Teens Who Use MySpace Often Discuss Sex, Substance Abuse, Violence
About 54 percent of adolescents who use the social networking website MySpace often discuss sexual behavior, substance abuse, or violence on the site, according to a pair of new studies published this month in Archives of Pediatric & Adolescent Medicine by researchers at Seattle Children's Research Institute. In one of the studies, the researchers looked at 500 randomly selected MySpace profiles of 18-year-old teens (as reported on their MySpace pages) to determine how much they discussed high-risk behaviors and if those behaviors were influenced by their interests, activities, or other factors. Forty-one percent of the profiles referenced substance abuse, 24 percent discussed sexual behavior, and 14 percent talked about teen violence.
Males were more likely than females to include information about violence in their profiles, and teenagers who listed a sexual orientation other than "straight" were more likely to refer to sexual behaviors on their pages.
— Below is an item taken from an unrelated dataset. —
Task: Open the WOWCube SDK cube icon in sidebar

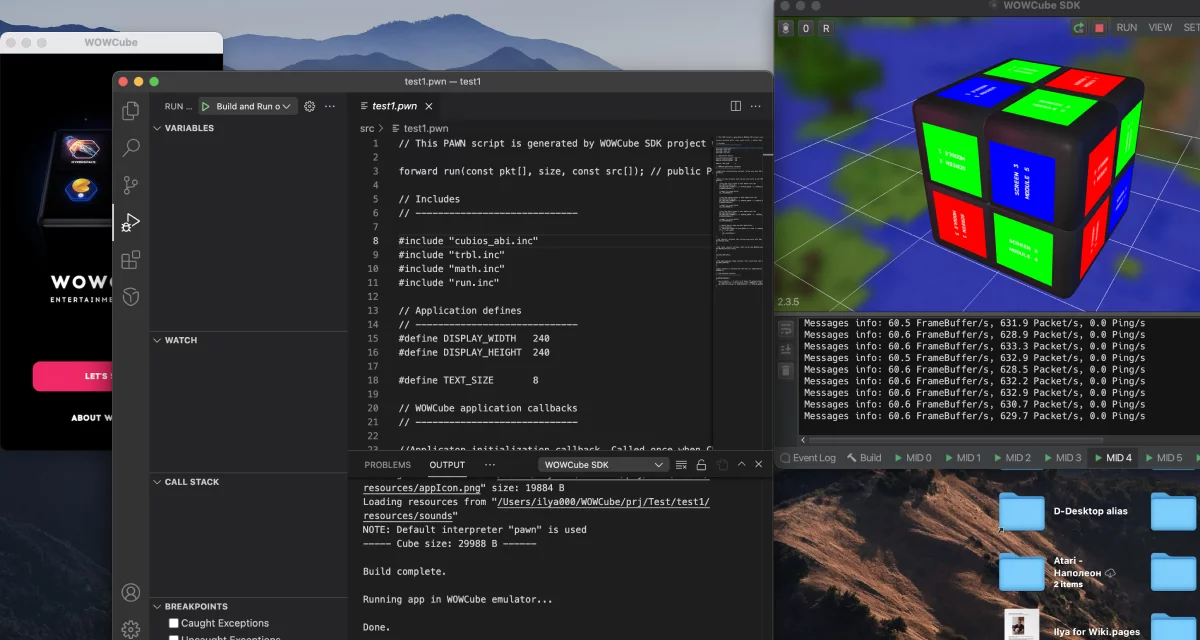Action: point(131,297)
Also, profiles that showed evidence of involvement in church, religious activity, sports, or hobbies were less likely to discuss risky behaviors.
In the second study, researchers randomly picked MySpace profiles of people who listed their ages as 18 to 20 and who had high-risk behaviors included on their profiles. Half of those people were sent an E-mail from a physician, suggesting that they alter their profiles. About 14 percent of the E-mail recipients deleted sexual behavior references from their pages, compared with 5 percent of those who didn't get E-mails, HealthDay reports.
Does your child use social networking sites like MySpace and Facebook? Learn how to keep your kids safe online and read 3 ways teens can avoid bogus health info online. Also, here is what to do if your child is bullied online and how Facebook can help you stick to your diet regimen.
Jett Travolta and Kawasaki Syndrome
The Internet is awash with rumors over the cause of the tragic death of actor John Travolta's 16-year-old son, Jett, who died January 2. Jett, who had chronic health problems including seizures, had been seriously ill with Kawasaki syndrome as a toddler. Something else for parents to worry about—doctors who treat children with Kawasaki say it's highly unlikely that the rare ailment had anything to do with the teenager's death because the heart damage typical of the disease happens soon after symptoms start. A 2007 Taiwanese study found that 43 percent of children who were diagnosed 10 days or more after the fever started suffered coronary artery problems, compared with 14 percent of children diagnosed earlier.
How white blood cells and blood vessels interact may offer a clue to the cause of epileptic seizures, according to a recent study. The Food and Drug Administration added a suicide warning to epilepsy drugs in December.
Red Cross: Free Travel for Lucky Blood Donors
Donate blood between now and March 31 and you could be eligible to win a pair of airline tickets to anywhere Delta flies domestically. The American Red Cross's southern region will award 15 pairs of tickets to blood donors in Georgia, North and South Carolina, Alabama, Puerto Rico, southern Mississippi, and northern Florida (panhandle and Jacksonville area) as part of a promotion to shore up their supplies following the holidays. You don't have to be an area resident to be eligible, according to April Phillips, a spokesperson for the Red Cross's southern blood services region. Vacationers and business travelers in participating regions who stop by to donate are welcome as well. And even though the airline ticket promotion is limited to the southern region, the Red Cross is constantly in need of blood nationwide.